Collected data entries
++++
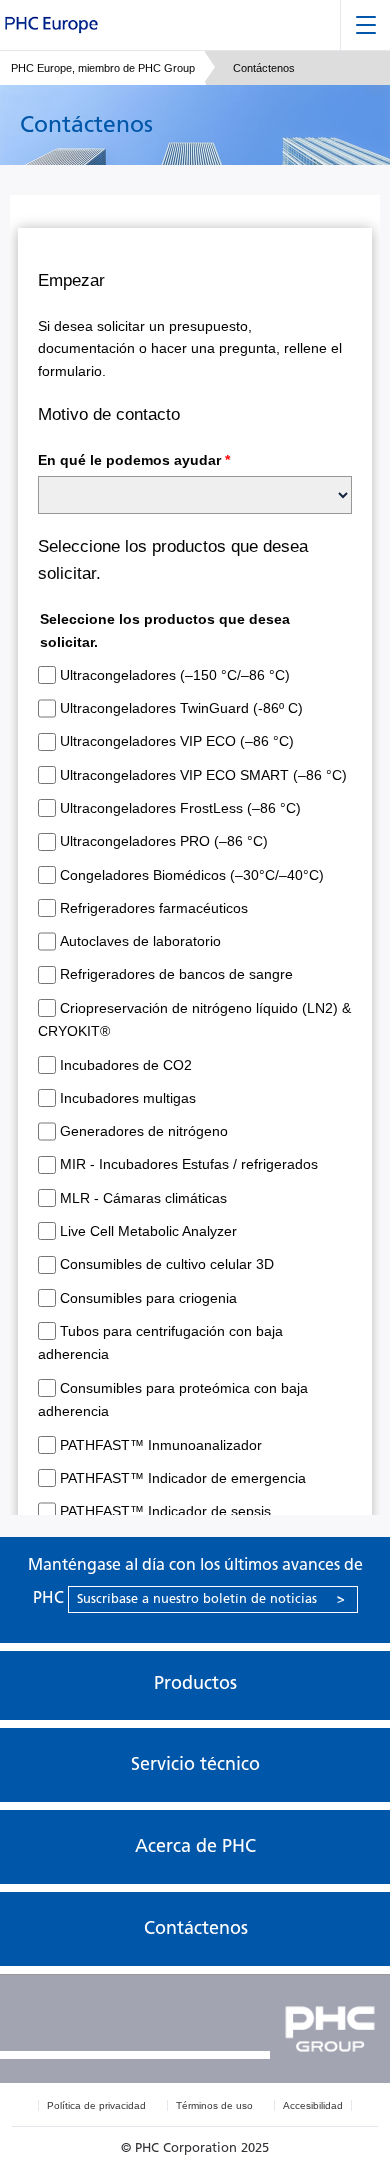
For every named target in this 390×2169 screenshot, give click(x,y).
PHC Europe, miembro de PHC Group (103, 68)
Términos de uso (214, 2105)
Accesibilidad (313, 2105)
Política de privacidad (96, 2105)
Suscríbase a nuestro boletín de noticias (211, 1598)
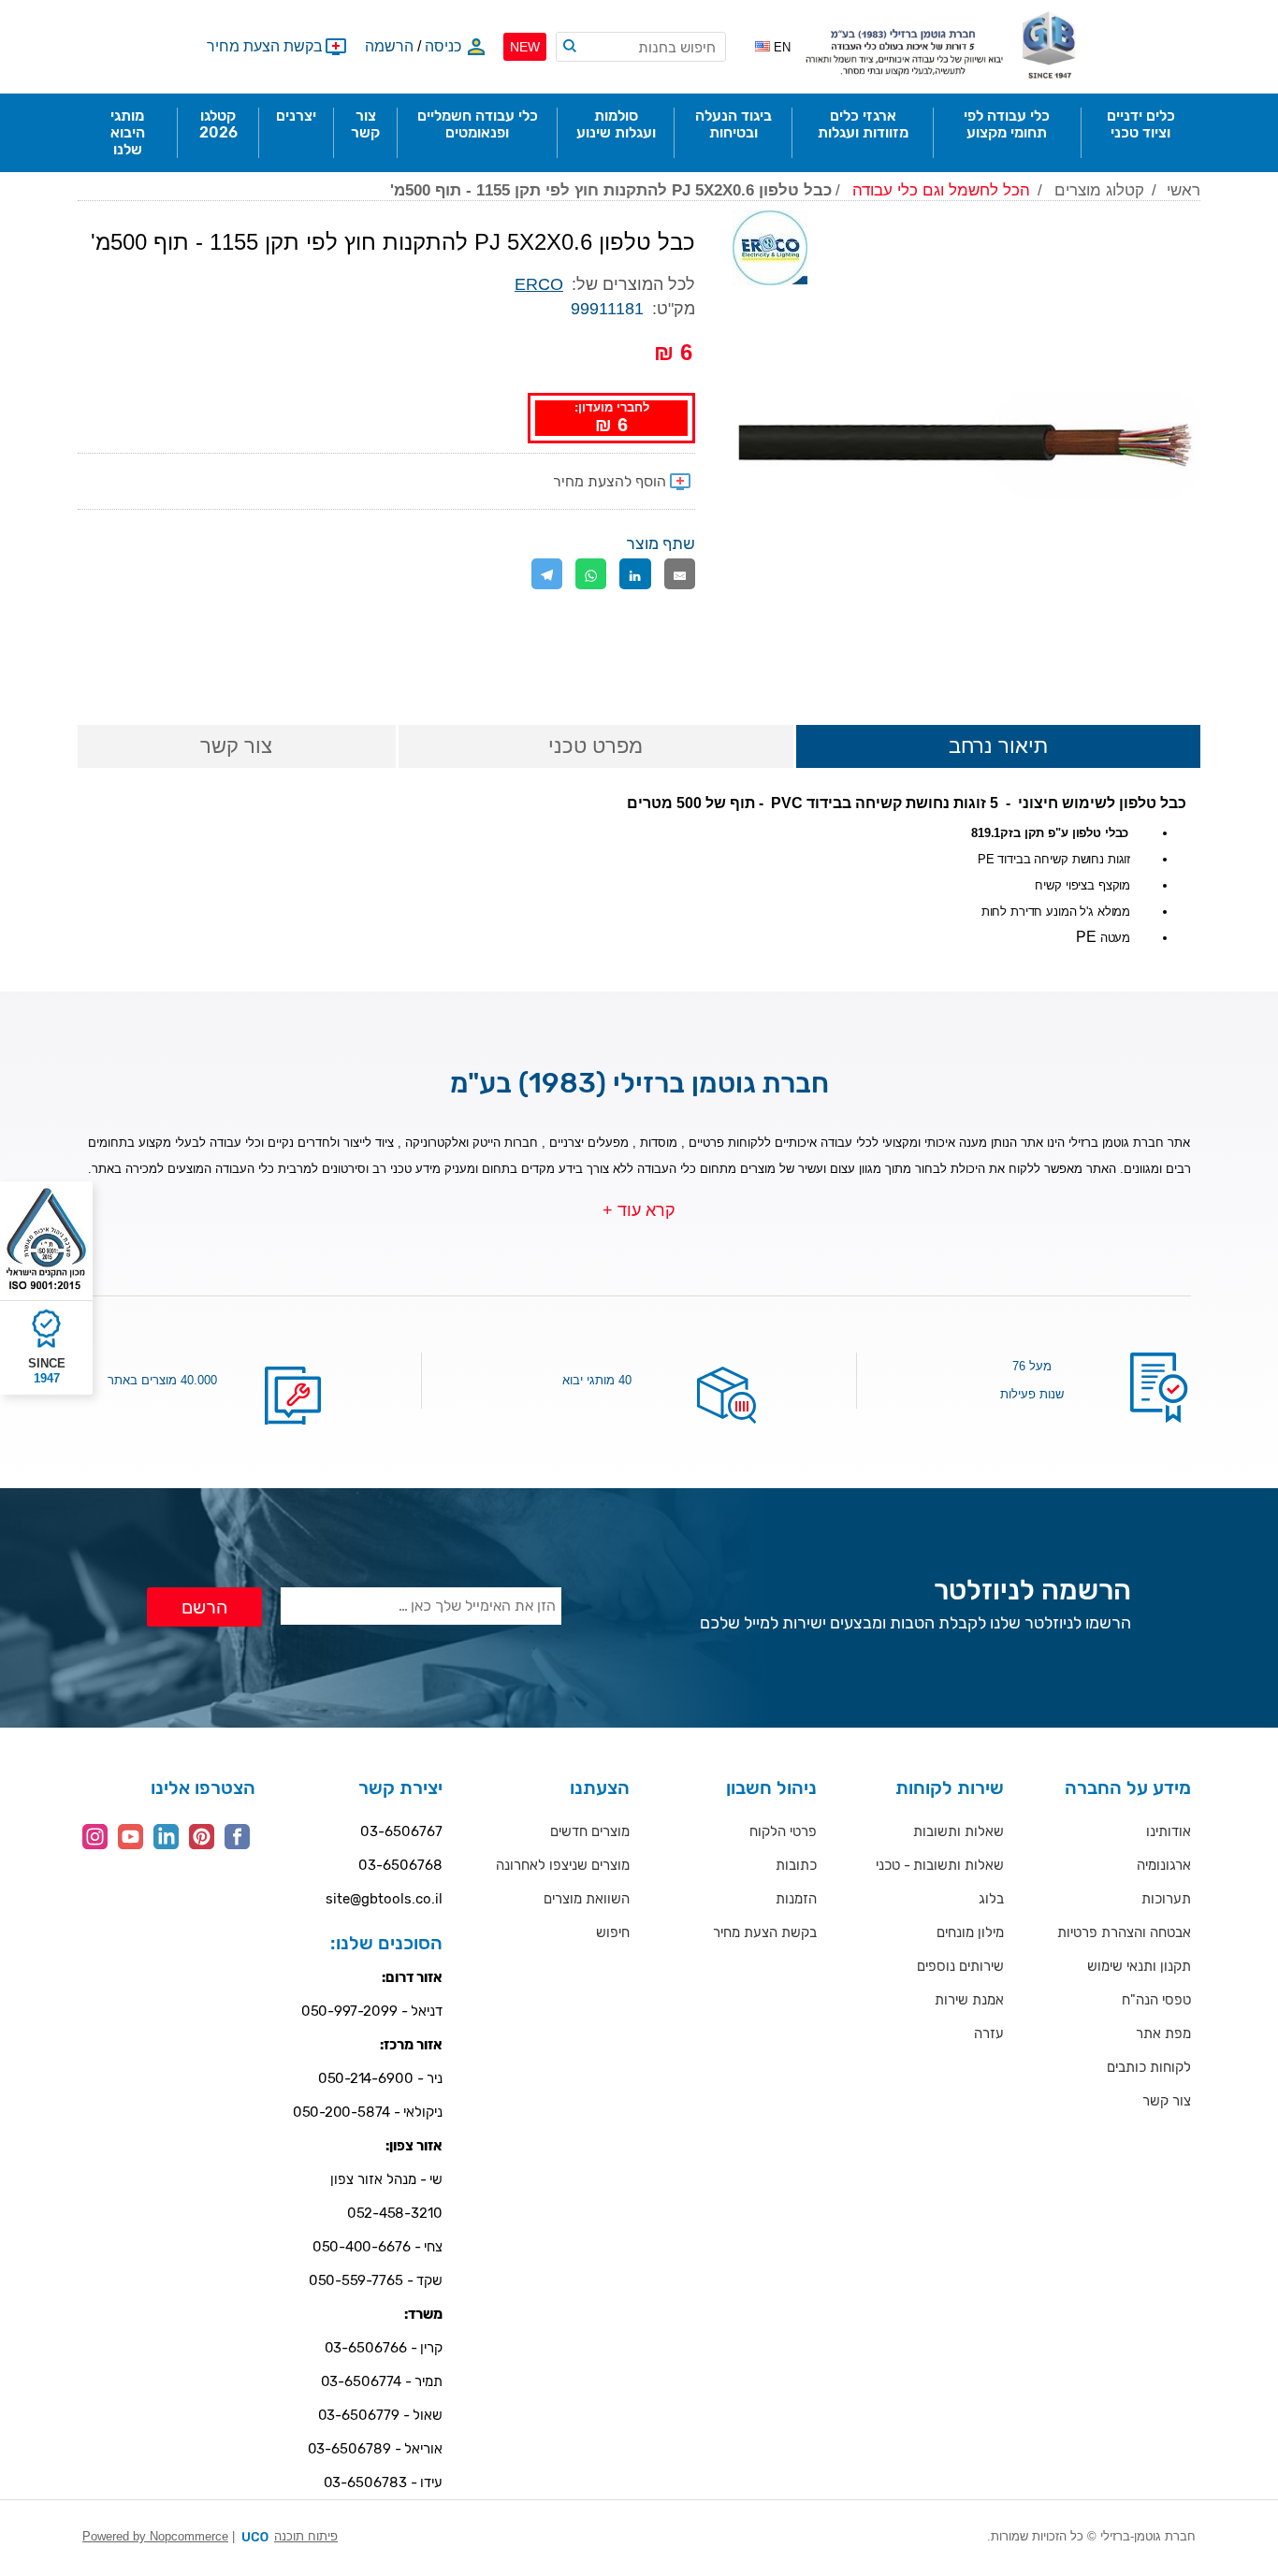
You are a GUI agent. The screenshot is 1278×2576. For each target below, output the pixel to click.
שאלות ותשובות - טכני (940, 1865)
++++
▸ **TASK INSTRUCTIONS**
Please, without any pictures, print each entry exactly.

▸ **FINISHED TASK**
For every named target in this 390×2169 screenshot, give click(x,y).
PHC Europe, miembro de PHC Group (103, 68)
Términos de uso (214, 2105)
Accesibilidad (313, 2105)
Política de privacidad (96, 2105)
Suscríbase a nuestro boletín de noticias (211, 1598)
You are a GUI agent. The screenshot is 1278×2576. For each target below, output the pixel to click.
שאלות ותשובות - טכני (940, 1865)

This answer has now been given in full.